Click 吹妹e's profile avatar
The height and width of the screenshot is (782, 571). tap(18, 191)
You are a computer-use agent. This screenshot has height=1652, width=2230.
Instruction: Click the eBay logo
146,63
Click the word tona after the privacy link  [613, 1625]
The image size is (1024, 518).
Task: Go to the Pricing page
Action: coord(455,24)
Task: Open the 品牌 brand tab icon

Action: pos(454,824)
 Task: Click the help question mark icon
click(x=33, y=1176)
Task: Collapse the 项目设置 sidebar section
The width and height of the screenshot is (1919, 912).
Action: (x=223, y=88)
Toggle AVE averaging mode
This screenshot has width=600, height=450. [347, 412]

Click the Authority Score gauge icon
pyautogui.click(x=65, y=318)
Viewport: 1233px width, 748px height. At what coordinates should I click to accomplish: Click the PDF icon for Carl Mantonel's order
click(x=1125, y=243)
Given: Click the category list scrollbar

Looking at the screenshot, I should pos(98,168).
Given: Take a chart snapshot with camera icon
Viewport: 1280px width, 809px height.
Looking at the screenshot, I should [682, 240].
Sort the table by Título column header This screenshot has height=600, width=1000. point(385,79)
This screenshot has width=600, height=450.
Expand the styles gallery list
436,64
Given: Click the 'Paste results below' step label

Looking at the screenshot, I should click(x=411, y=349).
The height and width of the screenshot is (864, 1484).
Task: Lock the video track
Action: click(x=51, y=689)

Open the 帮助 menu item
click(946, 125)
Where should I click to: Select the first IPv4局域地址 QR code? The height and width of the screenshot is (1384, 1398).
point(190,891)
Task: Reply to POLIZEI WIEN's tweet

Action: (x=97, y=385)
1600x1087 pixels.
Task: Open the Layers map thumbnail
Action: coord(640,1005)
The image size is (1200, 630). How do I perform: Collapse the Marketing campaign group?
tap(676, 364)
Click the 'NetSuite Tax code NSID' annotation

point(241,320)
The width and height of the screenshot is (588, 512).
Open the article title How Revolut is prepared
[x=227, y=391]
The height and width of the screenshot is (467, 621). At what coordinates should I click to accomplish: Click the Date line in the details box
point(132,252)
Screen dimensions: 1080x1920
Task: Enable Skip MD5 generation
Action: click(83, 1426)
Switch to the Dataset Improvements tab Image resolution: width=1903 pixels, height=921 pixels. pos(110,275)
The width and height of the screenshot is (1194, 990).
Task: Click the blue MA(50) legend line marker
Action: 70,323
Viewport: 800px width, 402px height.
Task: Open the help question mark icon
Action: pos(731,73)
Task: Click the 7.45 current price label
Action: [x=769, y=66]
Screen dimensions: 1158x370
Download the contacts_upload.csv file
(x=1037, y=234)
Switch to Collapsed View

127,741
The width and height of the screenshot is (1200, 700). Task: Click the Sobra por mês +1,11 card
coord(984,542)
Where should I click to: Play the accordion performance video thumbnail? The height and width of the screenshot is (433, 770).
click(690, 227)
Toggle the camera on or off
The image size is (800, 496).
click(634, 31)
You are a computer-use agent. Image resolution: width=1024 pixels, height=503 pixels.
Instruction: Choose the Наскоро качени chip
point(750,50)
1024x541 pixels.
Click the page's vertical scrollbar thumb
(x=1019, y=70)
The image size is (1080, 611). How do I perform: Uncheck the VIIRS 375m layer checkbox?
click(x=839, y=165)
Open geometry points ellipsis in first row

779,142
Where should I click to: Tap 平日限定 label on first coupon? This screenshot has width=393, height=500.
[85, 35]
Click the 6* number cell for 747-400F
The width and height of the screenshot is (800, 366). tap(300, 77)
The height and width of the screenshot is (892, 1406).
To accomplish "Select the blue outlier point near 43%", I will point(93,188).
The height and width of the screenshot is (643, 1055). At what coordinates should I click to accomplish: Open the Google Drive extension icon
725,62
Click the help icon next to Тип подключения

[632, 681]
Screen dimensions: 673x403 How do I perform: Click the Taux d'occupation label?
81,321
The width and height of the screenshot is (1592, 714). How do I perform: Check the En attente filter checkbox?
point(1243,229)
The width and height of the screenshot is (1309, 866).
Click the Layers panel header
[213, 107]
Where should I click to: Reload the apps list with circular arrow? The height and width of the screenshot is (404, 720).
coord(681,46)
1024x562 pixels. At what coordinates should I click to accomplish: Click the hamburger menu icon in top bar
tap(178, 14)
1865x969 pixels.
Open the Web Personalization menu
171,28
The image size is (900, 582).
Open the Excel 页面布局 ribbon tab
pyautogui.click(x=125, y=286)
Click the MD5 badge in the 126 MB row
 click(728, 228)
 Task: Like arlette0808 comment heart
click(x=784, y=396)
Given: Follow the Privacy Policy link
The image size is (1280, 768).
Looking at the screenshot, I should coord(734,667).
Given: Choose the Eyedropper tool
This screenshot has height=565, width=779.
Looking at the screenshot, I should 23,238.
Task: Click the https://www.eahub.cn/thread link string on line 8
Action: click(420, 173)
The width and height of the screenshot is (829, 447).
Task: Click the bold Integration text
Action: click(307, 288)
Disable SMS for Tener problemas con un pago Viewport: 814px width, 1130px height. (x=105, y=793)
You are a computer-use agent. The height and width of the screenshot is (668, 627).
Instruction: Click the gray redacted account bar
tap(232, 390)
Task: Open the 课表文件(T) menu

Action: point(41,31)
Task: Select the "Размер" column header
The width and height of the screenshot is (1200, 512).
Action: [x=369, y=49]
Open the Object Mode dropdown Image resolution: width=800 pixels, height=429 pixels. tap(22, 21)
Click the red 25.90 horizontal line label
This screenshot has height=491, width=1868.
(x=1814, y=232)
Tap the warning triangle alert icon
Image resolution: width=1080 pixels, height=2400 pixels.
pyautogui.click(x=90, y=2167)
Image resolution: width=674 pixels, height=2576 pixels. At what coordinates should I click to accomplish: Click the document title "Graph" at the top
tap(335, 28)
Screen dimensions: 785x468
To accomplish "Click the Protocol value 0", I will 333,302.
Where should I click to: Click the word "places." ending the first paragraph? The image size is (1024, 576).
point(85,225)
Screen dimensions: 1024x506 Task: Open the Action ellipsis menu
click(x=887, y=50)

* WHAT IS EXPECTED *
The entries above are to be output exactly as they appear.

* PROBLEM SOLUTION *
Click 吹妹e's profile avatar
The height and width of the screenshot is (782, 571). tap(18, 191)
You are a computer-use agent. This screenshot has height=1652, width=2230.
Instruction: Click the eBay logo
146,63
Click the word tona after the privacy link  [613, 1625]
The image size is (1024, 518).
Task: Go to the Pricing page
Action: coord(455,24)
Task: Open the 品牌 brand tab icon

Action: pos(454,824)
 Task: Click the help question mark icon
click(x=33, y=1176)
Task: Collapse the 项目设置 sidebar section
The width and height of the screenshot is (1919, 912).
Action: (x=223, y=88)
Toggle AVE averaging mode
This screenshot has width=600, height=450. [347, 412]

Click the Authority Score gauge icon
pyautogui.click(x=65, y=318)
Viewport: 1233px width, 748px height. At what coordinates should I click to accomplish: Click the PDF icon for Carl Mantonel's order
click(x=1125, y=243)
Given: Click the category list scrollbar

Looking at the screenshot, I should pos(98,168).
Given: Take a chart snapshot with camera icon
Viewport: 1280px width, 809px height.
Looking at the screenshot, I should [682, 240].
Sort the table by Título column header This screenshot has height=600, width=1000. point(385,79)
This screenshot has width=600, height=450.
Expand the styles gallery list
436,64
Given: Click the 'Paste results below' step label

Looking at the screenshot, I should click(x=411, y=349).
The height and width of the screenshot is (864, 1484).
Task: Lock the video track
Action: click(x=51, y=689)

Open the 帮助 menu item
click(946, 125)
Where should I click to: Select the first IPv4局域地址 QR code? The height and width of the screenshot is (1384, 1398).
point(190,891)
Task: Reply to POLIZEI WIEN's tweet

Action: (x=97, y=385)
1600x1087 pixels.
Task: Open the Layers map thumbnail
Action: coord(640,1005)
The image size is (1200, 630). How do I perform: Collapse the Marketing campaign group?
tap(676, 364)
Click the 'NetSuite Tax code NSID' annotation

point(241,320)
The width and height of the screenshot is (588, 512).
Open the article title How Revolut is prepared
[x=227, y=391]
The height and width of the screenshot is (467, 621). At what coordinates should I click to accomplish: Click the Date line in the details box
point(132,252)
Screen dimensions: 1080x1920
Task: Enable Skip MD5 generation
Action: click(83, 1426)
Switch to the Dataset Improvements tab Image resolution: width=1903 pixels, height=921 pixels. pos(110,275)
The width and height of the screenshot is (1194, 990).
Task: Click the blue MA(50) legend line marker
Action: 70,323
Viewport: 800px width, 402px height.
Task: Open the help question mark icon
Action: pos(731,73)
Task: Click the 7.45 current price label
Action: [x=769, y=66]
Screen dimensions: 1158x370
Download the contacts_upload.csv file
(x=1037, y=234)
Switch to Collapsed View

127,741
The width and height of the screenshot is (1200, 700). Task: Click the Sobra por mês +1,11 card
coord(984,542)
Where should I click to: Play the accordion performance video thumbnail? The height and width of the screenshot is (433, 770).
click(690, 227)
Toggle the camera on or off
The image size is (800, 496).
click(634, 31)
You are a computer-use agent. Image resolution: width=1024 pixels, height=503 pixels.
Instruction: Choose the Наскоро качени chip
point(750,50)
1024x541 pixels.
Click the page's vertical scrollbar thumb
(x=1019, y=70)
The image size is (1080, 611). How do I perform: Uncheck the VIIRS 375m layer checkbox?
click(x=839, y=165)
Open geometry points ellipsis in first row

779,142
Where should I click to: Tap 平日限定 label on first coupon? This screenshot has width=393, height=500.
[85, 35]
Click the 6* number cell for 747-400F
The width and height of the screenshot is (800, 366). tap(300, 77)
The height and width of the screenshot is (892, 1406).
To accomplish "Select the blue outlier point near 43%", I will point(93,188).
The height and width of the screenshot is (643, 1055). At what coordinates should I click to accomplish: Open the Google Drive extension icon
725,62
Click the help icon next to Тип подключения

[632, 681]
Screen dimensions: 673x403 How do I perform: Click the Taux d'occupation label?
81,321
The width and height of the screenshot is (1592, 714). How do I perform: Check the En attente filter checkbox?
point(1243,229)
The width and height of the screenshot is (1309, 866).
Click the Layers panel header
[213, 107]
Where should I click to: Reload the apps list with circular arrow? The height and width of the screenshot is (404, 720).
coord(681,46)
1024x562 pixels. At what coordinates should I click to accomplish: Click the hamburger menu icon in top bar
tap(178, 14)
1865x969 pixels.
Open the Web Personalization menu
171,28
The image size is (900, 582).
Open the Excel 页面布局 ribbon tab
pyautogui.click(x=125, y=286)
Click the MD5 badge in the 126 MB row
 click(728, 228)
 Task: Like arlette0808 comment heart
click(x=784, y=396)
Given: Follow the Privacy Policy link
The image size is (1280, 768).
Looking at the screenshot, I should coord(734,667).
Given: Choose the Eyedropper tool
This screenshot has height=565, width=779.
Looking at the screenshot, I should 23,238.
Task: Click the https://www.eahub.cn/thread link string on line 8
Action: click(420, 173)
The width and height of the screenshot is (829, 447).
Task: Click the bold Integration text
Action: click(307, 288)
Disable SMS for Tener problemas con un pago Viewport: 814px width, 1130px height. (x=105, y=793)
You are a computer-use agent. The height and width of the screenshot is (668, 627).
Instruction: Click the gray redacted account bar
tap(232, 390)
Task: Open the 课表文件(T) menu

Action: point(41,31)
Task: Select the "Размер" column header
The width and height of the screenshot is (1200, 512).
Action: [x=369, y=49]
Open the Object Mode dropdown Image resolution: width=800 pixels, height=429 pixels. tap(22, 21)
Click the red 25.90 horizontal line label
This screenshot has height=491, width=1868.
(x=1814, y=232)
Tap the warning triangle alert icon
Image resolution: width=1080 pixels, height=2400 pixels.
pyautogui.click(x=90, y=2167)
Image resolution: width=674 pixels, height=2576 pixels. At what coordinates should I click to accomplish: Click the document title "Graph" at the top
tap(335, 28)
Screen dimensions: 785x468
To accomplish "Click the Protocol value 0", I will 333,302.
Where should I click to: Click the word "places." ending the first paragraph? The image size is (1024, 576).
point(85,225)
Screen dimensions: 1024x506 Task: Open the Action ellipsis menu
click(x=887, y=50)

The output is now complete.